Издали кто-то раздраженно прокричал:
– Чево там встали, лодыри несусветные! Работайте живее!
– Дык не помер человече! Не до смерти бит!
– Ну, так што? Не нынь, так опосля умрет! Тащите в яму, да зарывайте живее! Стрельцы скоро уходить будут!
– Грешно живого без соборования! – настаивал тот, кого товарищ назвал Фролкой. – У меня и без того по жизни грехов прорва! Скажи стрелецкому голове, куда его деть? Скажет, в яму, так на нем и кара божья будет неминучая за погубленную душу! – твердил упрямый мужик, должно быть, из жителей Усолья.
– Дьявол тебя возьми, козел упористый! Тащите его к обозу!
Ивана опять подхватили под руки, куда-то потащили ногами по земле, потом плюхнули в лицо студеной воды, да так ретиво, что вода хлынула через нос в горло и он закашлял, а от боли голову словно клещами раскаленными стиснуло.
– Во-о, не с того света чих раздается! – словно бы обрадовался кто-то рядом. – Волоките на струг его, стрельцы! Опознали в нем воровского сотника, в кремль к воеводе сведем для пущего спроса!
Тоска подступила к сердцу, Иван сквозь нетерпимую боль подумал: «Почему не до смерти бит, Господи? Теперь воевода пытать да тешиться моими стонами будет…»
Открыл глаза, а над ним небо на диво чистое, и тумана уже нет над селом. Чуть видно, если с трудом повести глазами вбок, стоящие как бы в воздухе вершины высоких сосен, рядом чужие голоса и чей-то несдерживаемый стон… Это он сам стонал, не осознавая этого в полузабытьи.
2
Княжна Лукерья вздрогнула, тревожно натянула повод, останавливая коня, – во тьме раннего утра, в укутанном густым осенним туманом лесу ей почудилось чье-то с трудом сдерживаемое напряженное сопение.

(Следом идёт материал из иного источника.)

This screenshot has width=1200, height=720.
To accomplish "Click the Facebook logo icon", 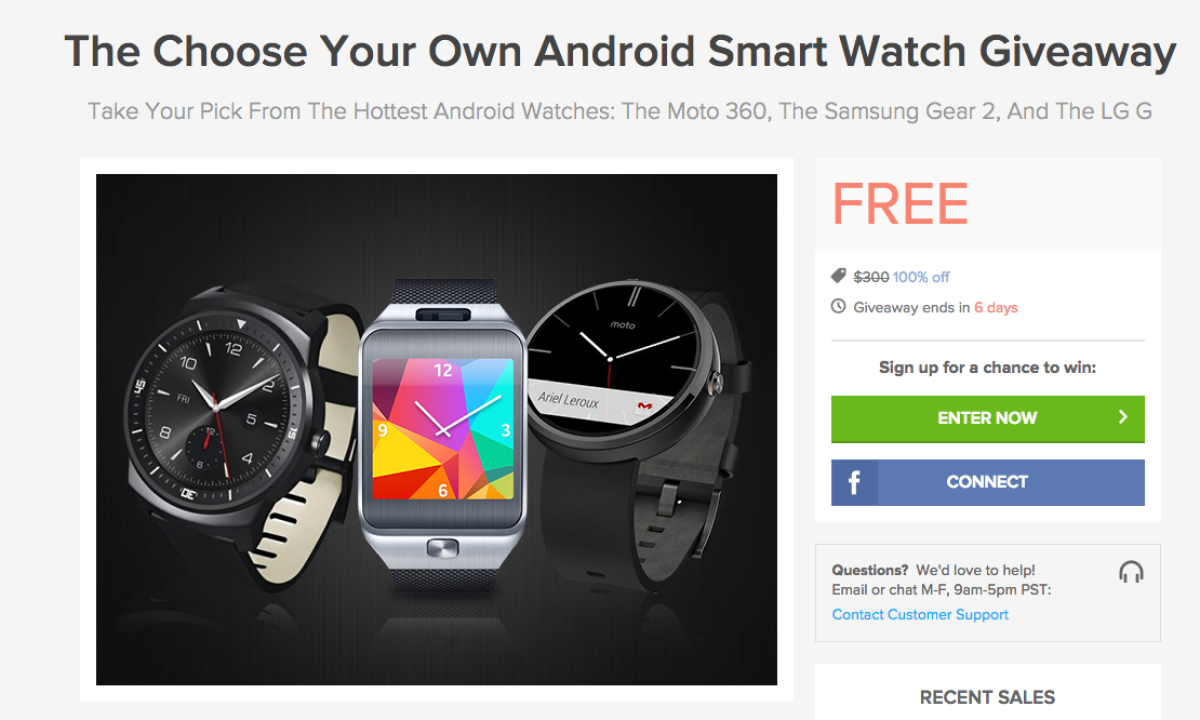I will coord(854,483).
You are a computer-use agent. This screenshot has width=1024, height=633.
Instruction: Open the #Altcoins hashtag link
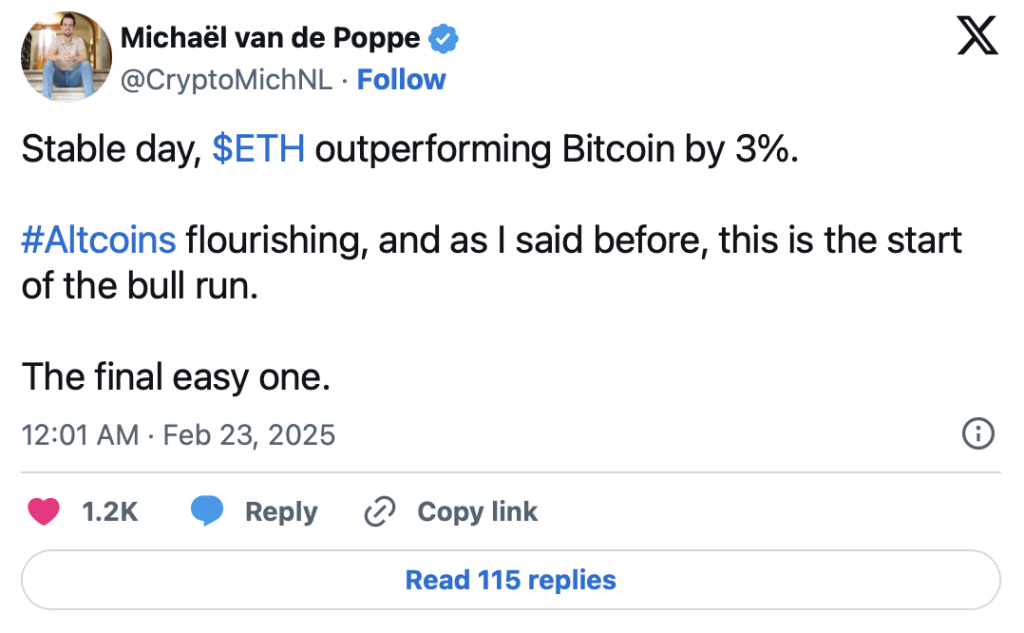click(x=99, y=240)
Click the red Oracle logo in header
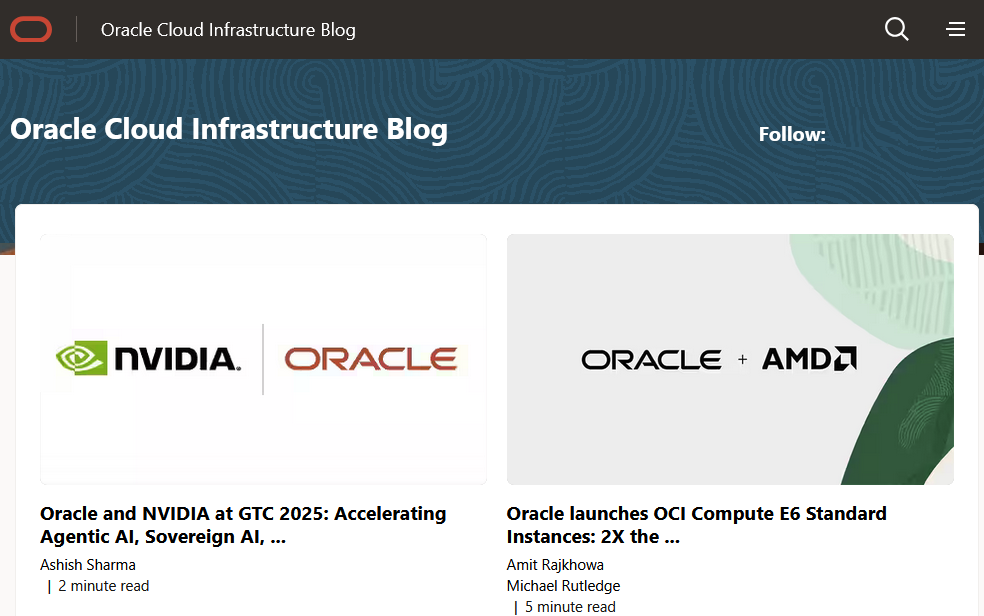Viewport: 984px width, 616px height. (31, 30)
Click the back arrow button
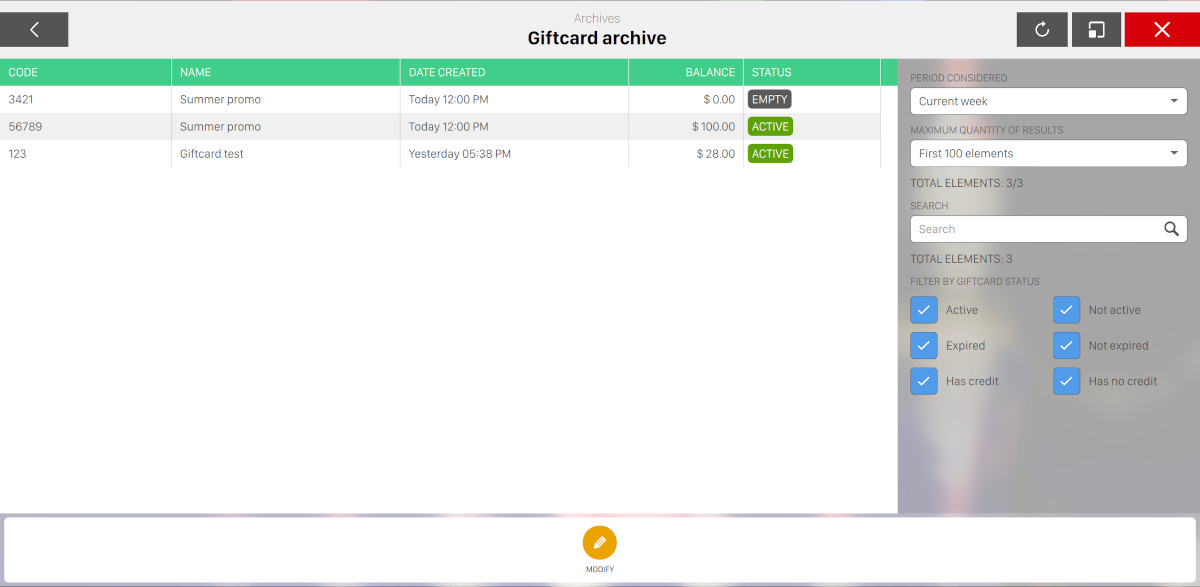Viewport: 1200px width, 587px height. tap(34, 30)
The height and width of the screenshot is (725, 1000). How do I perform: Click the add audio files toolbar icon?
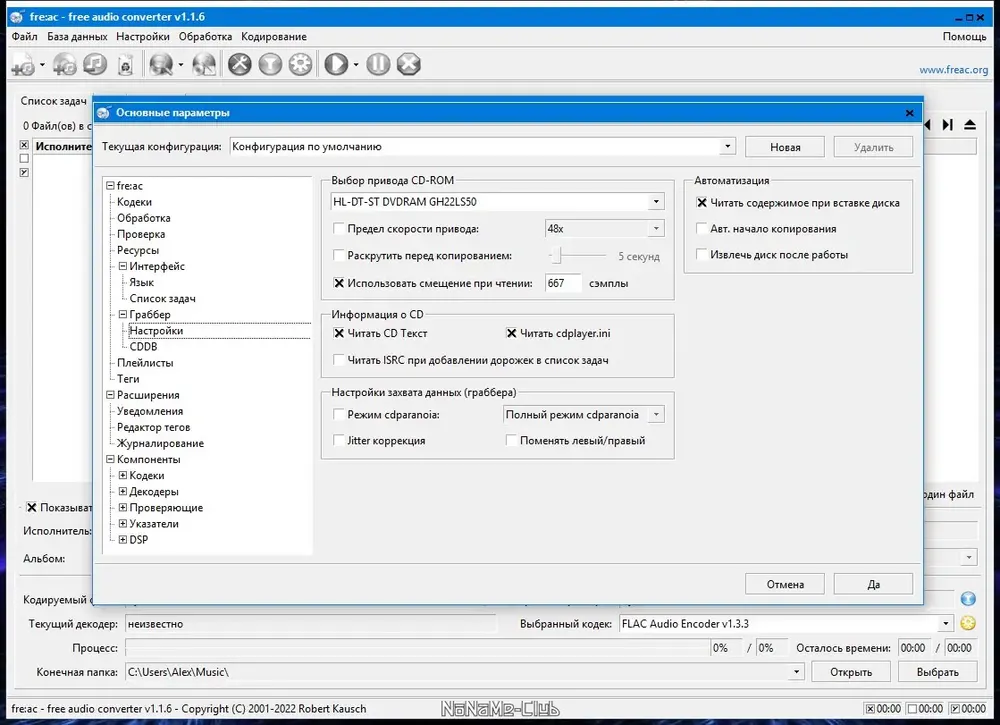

«Неужто медведь? – забеспокоилась княжна Лукерья и положила руку на пистоль. – Тогда конь почему не всхрапывает? Лихие люди здесь быть не могут, близ большого казацкого войска».
С полчаса тому назад княжна Лукерья, заботясь о раненых в Надеином Усолье, как всегда, чуть свет поднялась, чтобы сделать им повязки, напоить лечебными отварами, и потом уже весь день со спокойной совестью заниматься хозяйственными делами, заботясь о милом Михасе и его друзьях.